▶ Selected extract
Yo Yo Honey Singh – Famous Review: Incredible Highs And Crushing Lows Of Superstardom In A Sobering Watch

Taaza Time
8 Min Read



Chasing dreams and riding the crest of a massive, unprecedented wave of popularity and yet hounded by crippling nightmares and unsettling media trials, rapper and music producer Yo Yo Honey Singh makes for an instantly fascinating documentary subject.

The intrinsic potential of his eventful story is substantially tapped in this 80-minute Netflix film produced by Sikhya Entertainment. The Mozez Singh-directed musical documentary pieces together the Yo Yo Honey Singh saga with all the fevered pace, spice and ebbs and tides of a big-screen crowd-pleaser.

It is riveting all the way, with twists and turns in the singer’s fortunes coming in thick and fast. It gallops at a fair clip as it brings out into the open the controversies, mental health struggles and public skirmishes that beset the embattled recording artiste in the midst of a dizzying journey of unparalleled success.

The songs, conversations and on-camera confessionals that constitute Yo Yo Honey Singh: Famous are peppered with profanities and expletives reflecting the mercurial personality that the rapper chose to project to his diehard fanbase.

The portrait of a performer whose ascent on the charts bordered on the phenomenal is, however, carries marks of black spots that remind the world that success and its trappings often extract a heavy price.

Since he started out as an underground music producer as a callow youth dreaming of escape from dreary anonymity and enforced middle-class frugality, the popular singer saw incredible highs and crushing lows over the next two decades. Even as a string of reverses buffeted him on the personal and professional fronts, he kept going.

The makers of Yo Yo Honey Singh: Famous clearly had much narrative meat to work with. They do a fair job of crafting a rounded picture that captures the rough and the smooth of the man’s life with equal force.

With unbridled access to his family, friends and key collaborators, the documentary seeks to understand Honey Singh’s mind and musical mojo in the context of where he has come from and where he has reached in twenty years and a bit.

Yo Yo Honey Singh: Famous edited by Deepa Bhatia, captures the drama of the West Delhi lad’s topsy-turvy life with a keen awareness of the sensitivity of the issues that are at play.

▶ Goal 1
In the entries below, update the stretch from the line containing "Screen dimensions: 1456x819" through the line containing "will (x=285, y=447)." by replacing "How do I perform" with "How should I complete" and leaving everything else as it is. Return only those lines.

▶ Input

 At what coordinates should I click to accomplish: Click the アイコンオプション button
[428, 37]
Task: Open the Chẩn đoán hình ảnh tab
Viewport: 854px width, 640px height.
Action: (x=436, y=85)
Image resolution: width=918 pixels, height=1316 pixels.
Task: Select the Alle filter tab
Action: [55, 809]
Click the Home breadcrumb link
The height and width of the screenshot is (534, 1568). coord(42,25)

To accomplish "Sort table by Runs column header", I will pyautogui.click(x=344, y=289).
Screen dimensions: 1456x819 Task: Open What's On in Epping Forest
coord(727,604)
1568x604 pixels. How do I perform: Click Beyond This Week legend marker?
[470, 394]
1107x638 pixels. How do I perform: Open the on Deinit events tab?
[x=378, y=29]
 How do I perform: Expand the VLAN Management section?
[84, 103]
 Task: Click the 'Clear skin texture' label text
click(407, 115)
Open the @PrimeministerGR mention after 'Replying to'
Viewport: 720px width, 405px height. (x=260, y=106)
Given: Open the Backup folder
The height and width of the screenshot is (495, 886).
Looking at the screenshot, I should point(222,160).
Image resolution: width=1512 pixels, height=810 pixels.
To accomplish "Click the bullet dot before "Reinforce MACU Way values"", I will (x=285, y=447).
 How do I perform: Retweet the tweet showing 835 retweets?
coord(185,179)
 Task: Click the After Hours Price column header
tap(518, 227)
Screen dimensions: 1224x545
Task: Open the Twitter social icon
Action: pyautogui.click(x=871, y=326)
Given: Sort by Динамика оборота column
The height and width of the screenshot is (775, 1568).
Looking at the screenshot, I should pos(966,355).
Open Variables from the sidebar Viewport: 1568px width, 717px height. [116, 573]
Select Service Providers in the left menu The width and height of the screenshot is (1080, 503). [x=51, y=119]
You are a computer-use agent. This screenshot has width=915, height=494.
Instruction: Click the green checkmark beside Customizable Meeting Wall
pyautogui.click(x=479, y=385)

▶ Goal 2
Take the review of the Netflix documentary Yo Yo Honey Singh: Famous further, picking up right after its final sentence.

▶ Final result 1
Screen dimensions: 1456x819 Task: Open What's On in Epping Forest
coord(727,604)
1568x604 pixels. How should I complete: Click Beyond This Week legend marker?
[470, 394]
1107x638 pixels. How should I complete: Open the on Deinit events tab?
[x=378, y=29]
 How should I complete: Expand the VLAN Management section?
[84, 103]
 Task: Click the 'Clear skin texture' label text
click(407, 115)
Open the @PrimeministerGR mention after 'Replying to'
Viewport: 720px width, 405px height. (x=260, y=106)
Given: Open the Backup folder
The height and width of the screenshot is (495, 886).
Looking at the screenshot, I should point(222,160).
Image resolution: width=1512 pixels, height=810 pixels.
To accomplish "Click the bullet dot before "Reinforce MACU Way values"", I will (x=285, y=447).

▶ Final result 2
It probes the repercussions of success and fame, and mass adulation and enormous wealth, of an ordinary boy whose life takes an extraordinary turn – not all of them, as the film shows, for the better. It excavates the man-child behind the Phenomenon, defiant in the face of the greatest of odds.

Stitching together interviews with a host of his contemporaries and collaborators, a couple of gender rights activists who wade into him, a friend with whom he grew up in Karampura, his mother Bhupinder Kaur and sister Sneha Singh and others (including Salman Khan), the film takes the audience into the heart of the singer’s frenetic and febrile world.

The constant whirl of activity in Honey Singh’s personal spaces and his creative domain rubs off on the film and makes it as high-energy as an underground hip-hop concert where people have the freedom to let themselves go without a care in the world. It is entertaining, informative and disorienting all at once.

Like the singer, who at one point of his life did three to four shows a day and did not have the luxury of relaxation between performances, the film moves with dizzying momentum and captures the blurring effect that work overload and the pressure of always being on the road had on the singer’s psyche. The film straddles a wide swathe of themes in the process.

From living for 24 years in a room without windows to being trapped in a paralysing and paranoid mental state to finding the will to wriggle out of thoughts that weighed him down, Honey Singh grapples with daunting challenges in the years that followed the massive success with his first studio album, International Villager. The rise was the meteoric. The consequences were perilous.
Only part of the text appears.